Your hypothesis of less DR per unit of sensor area is based on
smaller photosites saturating faster and I think that is your error.
For a given sensor technology there is no reason for smaller
photosites to saturate faster for a given exposure than larger ones
as saturation will occur at a particular electron density that will
be the same for each size of photosite. IE: Does a small rain gauge
fill faster than a large one?
Let's consider two different pixel sizes, A and B, such that A has
twice the dimensions of B, and thus four times the area.
Let's say that pixel B becomes saturated after 50,000 photons. Then,
given the same sensor efficiency, pixel A will become saturated at
200,000 photons. Now lets assume that four B pixels are arranged in
a square, so that they look as if an A pixel were divided into four.

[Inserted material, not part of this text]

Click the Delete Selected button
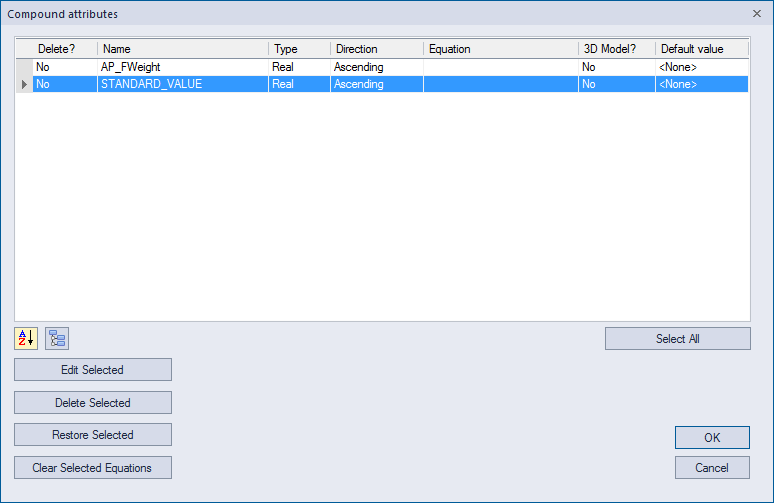 pos(93,403)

Let 200,000 photons fall onto pixel A. It will record all those
photons. Now let 200,000 photons fall onto the "4-pack" of B pixels
(B1, B2, B3, and B4). Now, if the photons are uniformly distributed,
then 50,000 photons will fall into each of the B Pixels and all is
the same. However, let's say the distribution of photos is not
uniform and 80,000 photons fall onto B1, only 40,000 photons fall
onto B2, another 60,000 photons fall onto B3, and only 20,000 pixels
fall onto Pixel B4.
We see that the A Pixel records 200,000 pixels, but the 4-pack of B
pixels only record 160,000 photons, since two of the pixels are
oversaturated. Thus, the single A pixel records the DR more
accurately than the 4-pack of B pixels.